公開日 2014年12月25日

須田 昭夫
(東京保険医協会政策調査部長)
第47回衆議院選挙の開票は12月14日夜、東京都心にも初雪が舞う寒さのなかで実施された。
選挙の争点は「アベノミクス」という造語が覆い隠した。しかし議論が必要なことは山ほどあった。消費増税、企業減税、年金、医療、介護、福祉、沖縄新基地、憲法解釈、集団的自衛権、特定秘密法、原発再稼働、放射能、被災地復興、エネルギー、リニア新幹線、自然保護、1票の格差、労働法制、育児子育て、女性の力、TPP、どれを取っても国会での討論が不足している。
「私が最高権力者」だという強硬姿勢によって、議論が抑圧されたことが、低投票率の一因だったかもしれない。国会にも国民にも、無力感やしらけきった気分があったといわれる。
国民の意思を示す最強の手段は選挙である。まっとうな民主主義が押しつぶされそうになっている時に、棄権は本当に「危険」だ。
選挙の結果、自公与党の議席数は変わらず、与党が約3分の2の議席を維持した。
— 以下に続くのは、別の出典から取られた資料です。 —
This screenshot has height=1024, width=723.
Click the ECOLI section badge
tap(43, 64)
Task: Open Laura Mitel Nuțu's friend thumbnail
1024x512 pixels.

しかし投票率は52.66%という戦後最低を記録した。
全有権者数に占める得票数の割合、「絶対的得票率」をみると自民党は比例代表選挙でわずか17%、小選挙区でも25%の得票に留まった。少ない得票で圧倒的多数の議席を獲得するのは、現行の選挙制度の欠陥である。与党はいわば冷めたピザであることを、謙虚に自覚するべきである。
自民党の悲願は、単独でも憲法改正の発議ができる317議席獲得であるが、今回も叶わなかった。そればかりか、改憲姿勢を明確にする〔自民+次世代〕の議席数は、314から292に大きく減少した。
多忙な年末に突然持ち上がった選挙で、野党の体制は整わず解党する政党まで現れた。
民主党は11議席増の73議席となったが、自民批判票の受け皿になれなかった。政策的に自民党との違いが見えにくく、政権を争うつもりなら、過去を清算する必要があるだろう。
維新の党は公示前を1つ下回ったが41議席を獲得した。根強い支持を受けていることが示された。今後の指導力に注目したい。
共産党は議席数が2.5倍の21議席となり、単独で法案を提出する権利を獲得した。的確な情勢分析と提案力で国政に与える影響が期待される。
重要法案が審議される来年の通常国会での論議を注視したい。